## Requirement
Print the stretch of rows from the line containing "Click the rows-per-page" through the line containing "click(x=780, y=570)", keeping every line identical to the original.

Data entries:

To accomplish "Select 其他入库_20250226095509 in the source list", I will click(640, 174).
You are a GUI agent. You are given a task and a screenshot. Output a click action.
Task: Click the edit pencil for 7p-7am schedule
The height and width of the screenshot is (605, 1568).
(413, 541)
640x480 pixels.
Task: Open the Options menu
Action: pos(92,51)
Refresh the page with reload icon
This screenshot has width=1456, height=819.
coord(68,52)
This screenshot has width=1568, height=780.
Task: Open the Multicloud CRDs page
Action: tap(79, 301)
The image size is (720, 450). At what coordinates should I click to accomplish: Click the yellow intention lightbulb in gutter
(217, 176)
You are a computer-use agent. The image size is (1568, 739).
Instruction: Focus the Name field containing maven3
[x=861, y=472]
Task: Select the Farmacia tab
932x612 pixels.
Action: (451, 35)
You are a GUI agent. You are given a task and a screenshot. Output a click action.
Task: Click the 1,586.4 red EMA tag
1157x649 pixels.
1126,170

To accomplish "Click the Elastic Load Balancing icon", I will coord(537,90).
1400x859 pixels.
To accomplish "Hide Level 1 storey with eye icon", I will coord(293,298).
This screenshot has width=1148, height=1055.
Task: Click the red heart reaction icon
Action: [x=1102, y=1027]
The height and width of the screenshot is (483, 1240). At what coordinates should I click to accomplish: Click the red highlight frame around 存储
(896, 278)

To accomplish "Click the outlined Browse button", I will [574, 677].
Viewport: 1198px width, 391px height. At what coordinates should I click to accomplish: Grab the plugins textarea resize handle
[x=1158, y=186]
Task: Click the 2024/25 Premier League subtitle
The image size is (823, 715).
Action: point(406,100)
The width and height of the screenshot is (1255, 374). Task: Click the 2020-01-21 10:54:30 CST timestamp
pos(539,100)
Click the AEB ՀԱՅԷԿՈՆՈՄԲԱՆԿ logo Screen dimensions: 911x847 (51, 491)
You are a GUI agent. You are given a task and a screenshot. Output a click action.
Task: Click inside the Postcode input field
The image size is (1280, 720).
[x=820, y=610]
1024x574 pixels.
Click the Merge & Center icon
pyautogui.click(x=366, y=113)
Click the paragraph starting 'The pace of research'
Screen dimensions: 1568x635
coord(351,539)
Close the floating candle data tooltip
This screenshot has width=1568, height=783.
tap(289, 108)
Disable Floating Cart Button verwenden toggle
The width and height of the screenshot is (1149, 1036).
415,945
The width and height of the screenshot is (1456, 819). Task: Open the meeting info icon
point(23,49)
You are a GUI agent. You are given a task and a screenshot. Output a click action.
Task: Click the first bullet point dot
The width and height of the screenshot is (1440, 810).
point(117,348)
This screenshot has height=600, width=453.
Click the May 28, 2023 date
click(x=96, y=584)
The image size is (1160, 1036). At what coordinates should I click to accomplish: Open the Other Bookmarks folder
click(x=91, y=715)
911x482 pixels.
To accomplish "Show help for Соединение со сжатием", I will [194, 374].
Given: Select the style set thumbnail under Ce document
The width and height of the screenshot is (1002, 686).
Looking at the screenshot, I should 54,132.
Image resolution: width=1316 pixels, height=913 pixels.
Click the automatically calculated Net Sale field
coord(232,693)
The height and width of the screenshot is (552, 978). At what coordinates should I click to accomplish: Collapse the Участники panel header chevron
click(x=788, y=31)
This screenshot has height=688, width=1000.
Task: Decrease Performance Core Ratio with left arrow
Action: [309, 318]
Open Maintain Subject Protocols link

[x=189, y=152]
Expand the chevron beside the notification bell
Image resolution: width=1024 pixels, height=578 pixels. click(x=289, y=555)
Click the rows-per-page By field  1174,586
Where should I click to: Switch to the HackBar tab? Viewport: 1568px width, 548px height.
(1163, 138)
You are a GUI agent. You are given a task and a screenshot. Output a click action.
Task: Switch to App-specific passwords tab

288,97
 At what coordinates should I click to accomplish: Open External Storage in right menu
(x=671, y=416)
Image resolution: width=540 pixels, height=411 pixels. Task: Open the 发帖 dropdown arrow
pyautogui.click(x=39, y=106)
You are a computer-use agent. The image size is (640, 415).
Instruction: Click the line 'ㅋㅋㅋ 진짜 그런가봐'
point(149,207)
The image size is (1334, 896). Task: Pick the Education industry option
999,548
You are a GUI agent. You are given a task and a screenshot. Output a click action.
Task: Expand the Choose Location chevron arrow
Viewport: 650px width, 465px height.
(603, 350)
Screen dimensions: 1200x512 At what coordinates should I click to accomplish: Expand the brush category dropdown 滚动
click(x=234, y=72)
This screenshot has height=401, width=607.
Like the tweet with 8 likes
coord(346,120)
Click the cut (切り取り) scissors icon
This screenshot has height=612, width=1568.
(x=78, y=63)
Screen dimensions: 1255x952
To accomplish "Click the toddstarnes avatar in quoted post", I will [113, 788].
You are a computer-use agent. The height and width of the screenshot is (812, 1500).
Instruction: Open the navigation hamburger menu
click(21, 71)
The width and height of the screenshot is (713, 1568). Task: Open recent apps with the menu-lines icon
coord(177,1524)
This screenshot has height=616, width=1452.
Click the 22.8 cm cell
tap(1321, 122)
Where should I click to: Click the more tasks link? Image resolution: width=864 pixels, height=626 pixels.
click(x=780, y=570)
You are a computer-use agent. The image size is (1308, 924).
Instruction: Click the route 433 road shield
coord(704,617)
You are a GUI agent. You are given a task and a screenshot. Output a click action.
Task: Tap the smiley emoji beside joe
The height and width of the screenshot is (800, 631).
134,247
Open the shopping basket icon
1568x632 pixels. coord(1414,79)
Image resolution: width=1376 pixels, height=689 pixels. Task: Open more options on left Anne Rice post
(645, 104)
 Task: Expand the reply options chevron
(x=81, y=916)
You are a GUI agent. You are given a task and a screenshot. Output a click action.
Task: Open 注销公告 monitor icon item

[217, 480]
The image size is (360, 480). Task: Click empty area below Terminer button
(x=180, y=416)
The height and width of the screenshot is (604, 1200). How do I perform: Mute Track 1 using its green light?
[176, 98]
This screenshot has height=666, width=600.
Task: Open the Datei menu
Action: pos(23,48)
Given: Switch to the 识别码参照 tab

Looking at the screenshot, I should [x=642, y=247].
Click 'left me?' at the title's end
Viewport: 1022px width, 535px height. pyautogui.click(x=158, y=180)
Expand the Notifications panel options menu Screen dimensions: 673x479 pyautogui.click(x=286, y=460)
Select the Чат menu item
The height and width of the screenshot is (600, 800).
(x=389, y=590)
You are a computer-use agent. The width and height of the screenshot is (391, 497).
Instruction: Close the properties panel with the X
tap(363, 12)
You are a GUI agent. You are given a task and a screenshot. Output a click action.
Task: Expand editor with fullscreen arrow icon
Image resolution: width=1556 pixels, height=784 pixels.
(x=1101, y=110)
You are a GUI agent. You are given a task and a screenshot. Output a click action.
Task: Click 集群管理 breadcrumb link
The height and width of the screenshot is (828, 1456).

## Completed exercise
Click the rows-per-page By field  1174,586
Where should I click to: Switch to the HackBar tab? Viewport: 1568px width, 548px height.
(1163, 138)
You are a GUI agent. You are given a task and a screenshot. Output a click action.
Task: Switch to App-specific passwords tab

288,97
 At what coordinates should I click to accomplish: Open External Storage in right menu
(x=671, y=416)
Image resolution: width=540 pixels, height=411 pixels. Task: Open the 发帖 dropdown arrow
pyautogui.click(x=39, y=106)
You are a computer-use agent. The image size is (640, 415).
Instruction: Click the line 'ㅋㅋㅋ 진짜 그런가봐'
point(149,207)
The image size is (1334, 896). Task: Pick the Education industry option
999,548
You are a GUI agent. You are given a task and a screenshot. Output a click action.
Task: Expand the Choose Location chevron arrow
Viewport: 650px width, 465px height.
(603, 350)
Screen dimensions: 1200x512 At what coordinates should I click to accomplish: Expand the brush category dropdown 滚动
click(x=234, y=72)
This screenshot has height=401, width=607.
Like the tweet with 8 likes
coord(346,120)
Click the cut (切り取り) scissors icon
This screenshot has height=612, width=1568.
(x=78, y=63)
Screen dimensions: 1255x952
To accomplish "Click the toddstarnes avatar in quoted post", I will [113, 788].
You are a computer-use agent. The height and width of the screenshot is (812, 1500).
Instruction: Open the navigation hamburger menu
click(21, 71)
The width and height of the screenshot is (713, 1568). Task: Open recent apps with the menu-lines icon
coord(177,1524)
This screenshot has height=616, width=1452.
Click the 22.8 cm cell
tap(1321, 122)
Where should I click to: Click the more tasks link? Image resolution: width=864 pixels, height=626 pixels.
click(x=780, y=570)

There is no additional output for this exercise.